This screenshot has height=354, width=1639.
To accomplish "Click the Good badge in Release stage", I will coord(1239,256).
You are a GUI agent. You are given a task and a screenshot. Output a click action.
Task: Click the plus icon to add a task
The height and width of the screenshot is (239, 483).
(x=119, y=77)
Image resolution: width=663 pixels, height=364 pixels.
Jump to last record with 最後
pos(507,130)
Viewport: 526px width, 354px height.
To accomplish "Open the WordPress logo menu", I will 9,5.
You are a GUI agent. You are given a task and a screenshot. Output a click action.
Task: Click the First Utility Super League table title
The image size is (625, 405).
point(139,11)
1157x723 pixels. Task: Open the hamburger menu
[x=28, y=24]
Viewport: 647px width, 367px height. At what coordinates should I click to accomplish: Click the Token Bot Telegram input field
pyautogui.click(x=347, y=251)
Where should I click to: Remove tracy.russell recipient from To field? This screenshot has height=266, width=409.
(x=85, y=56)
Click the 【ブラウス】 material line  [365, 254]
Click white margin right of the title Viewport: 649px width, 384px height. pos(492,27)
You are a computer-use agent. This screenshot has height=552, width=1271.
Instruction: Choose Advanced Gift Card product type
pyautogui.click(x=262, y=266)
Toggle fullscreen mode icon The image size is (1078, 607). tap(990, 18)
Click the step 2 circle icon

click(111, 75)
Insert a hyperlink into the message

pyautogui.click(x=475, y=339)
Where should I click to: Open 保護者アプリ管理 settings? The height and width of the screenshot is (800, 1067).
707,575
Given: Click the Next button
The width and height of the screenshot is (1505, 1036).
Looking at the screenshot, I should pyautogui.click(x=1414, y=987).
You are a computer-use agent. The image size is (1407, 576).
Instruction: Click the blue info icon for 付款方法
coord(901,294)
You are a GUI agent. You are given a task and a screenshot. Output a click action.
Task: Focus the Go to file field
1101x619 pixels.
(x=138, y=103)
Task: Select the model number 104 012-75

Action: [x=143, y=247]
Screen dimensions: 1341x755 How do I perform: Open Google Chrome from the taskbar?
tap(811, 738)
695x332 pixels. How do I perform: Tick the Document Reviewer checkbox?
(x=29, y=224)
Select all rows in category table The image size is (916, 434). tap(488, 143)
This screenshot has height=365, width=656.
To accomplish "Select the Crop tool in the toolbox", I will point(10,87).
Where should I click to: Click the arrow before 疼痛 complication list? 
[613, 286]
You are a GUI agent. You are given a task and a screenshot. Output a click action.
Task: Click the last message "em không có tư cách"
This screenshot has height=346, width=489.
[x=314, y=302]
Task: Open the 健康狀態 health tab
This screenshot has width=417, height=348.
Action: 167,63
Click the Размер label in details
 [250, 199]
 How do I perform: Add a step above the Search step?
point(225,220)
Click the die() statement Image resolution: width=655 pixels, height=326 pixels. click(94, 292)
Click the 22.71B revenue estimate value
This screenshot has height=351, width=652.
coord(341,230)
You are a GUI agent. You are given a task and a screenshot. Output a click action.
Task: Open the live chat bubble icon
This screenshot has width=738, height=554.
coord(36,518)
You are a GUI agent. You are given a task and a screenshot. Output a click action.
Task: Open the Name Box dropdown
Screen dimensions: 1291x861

* * *

Task goal -
Convert the data above into a JSON list of strings, with one string for each line and blank lines omitted.

Correct output -
[
  "This screenshot has height=354, width=1639.",
  "To accomplish \"Click the Good badge in Release stage\", I will coord(1239,256).",
  "You are a GUI agent. You are given a task and a screenshot. Output a click action.",
  "Task: Click the plus icon to add a task",
  "The height and width of the screenshot is (239, 483).",
  "(x=119, y=77)",
  "Image resolution: width=663 pixels, height=364 pixels.",
  "Jump to last record with 最後",
  "pos(507,130)",
  "Viewport: 526px width, 354px height.",
  "To accomplish \"Open the WordPress logo menu\", I will 9,5.",
  "You are a GUI agent. You are given a task and a screenshot. Output a click action.",
  "Task: Click the First Utility Super League table title",
  "The image size is (625, 405).",
  "point(139,11)",
  "1157x723 pixels. Task: Open the hamburger menu",
  "[x=28, y=24]",
  "Viewport: 647px width, 367px height. At what coordinates should I click to accomplish: Click the Token Bot Telegram input field",
  "pyautogui.click(x=347, y=251)",
  "Where should I click to: Remove tracy.russell recipient from To field? This screenshot has height=266, width=409.",
  "(x=85, y=56)",
  "Click the 【ブラウス】 material line  [365, 254]",
  "Click white margin right of the title Viewport: 649px width, 384px height. pos(492,27)",
  "You are a computer-use agent. This screenshot has height=552, width=1271.",
  "Instruction: Choose Advanced Gift Card product type",
  "pyautogui.click(x=262, y=266)",
  "Toggle fullscreen mode icon The image size is (1078, 607). tap(990, 18)",
  "Click the step 2 circle icon",
  "click(111, 75)",
  "Insert a hyperlink into the message",
  "pyautogui.click(x=475, y=339)",
  "Where should I click to: Open 保護者アプリ管理 settings? The height and width of the screenshot is (800, 1067).",
  "707,575",
  "Given: Click the Next button",
  "The width and height of the screenshot is (1505, 1036).",
  "Looking at the screenshot, I should pyautogui.click(x=1414, y=987).",
  "You are a computer-use agent. The image size is (1407, 576).",
  "Instruction: Click the blue info icon for 付款方法",
  "coord(901,294)",
  "You are a GUI agent. You are given a task and a screenshot. Output a click action.",
  "Task: Focus the Go to file field",
  "1101x619 pixels.",
  "(x=138, y=103)",
  "Task: Select the model number 104 012-75",
  "Action: [x=143, y=247]",
  "Screen dimensions: 1341x755 How do I perform: Open Google Chrome from the taskbar?",
  "tap(811, 738)",
  "695x332 pixels. How do I perform: Tick the Document Reviewer checkbox?",
  "(x=29, y=224)",
  "Select all rows in category table The image size is (916, 434). tap(488, 143)",
  "This screenshot has height=365, width=656.",
  "To accomplish \"Select the Crop tool in the toolbox\", I will point(10,87).",
  "Where should I click to: Click the arrow before 疼痛 complication list? ",
  "[613, 286]",
  "You are a GUI agent. You are given a task and a screenshot. Output a click action.",
  "Task: Click the last message \"em không có tư cách\"",
  "This screenshot has height=346, width=489.",
  "[x=314, y=302]",
  "Task: Open the 健康狀態 health tab",
  "This screenshot has width=417, height=348.",
  "Action: 167,63",
  "Click the Размер label in details",
  " [250, 199]",
  " How do I perform: Add a step above the Search step?",
  "point(225,220)",
  "Click the die() statement Image resolution: width=655 pixels, height=326 pixels. click(94, 292)",
  "Click the 22.71B revenue estimate value",
  "This screenshot has height=351, width=652.",
  "coord(341,230)",
  "You are a GUI agent. You are given a task and a screenshot. Output a click action.",
  "Task: Open the live chat bubble icon",
  "This screenshot has width=738, height=554.",
  "coord(36,518)",
  "You are a GUI agent. You are given a task and a screenshot. Output a click action.",
  "Task: Open the Name Box dropdown",
  "Screen dimensions: 1291x861"
]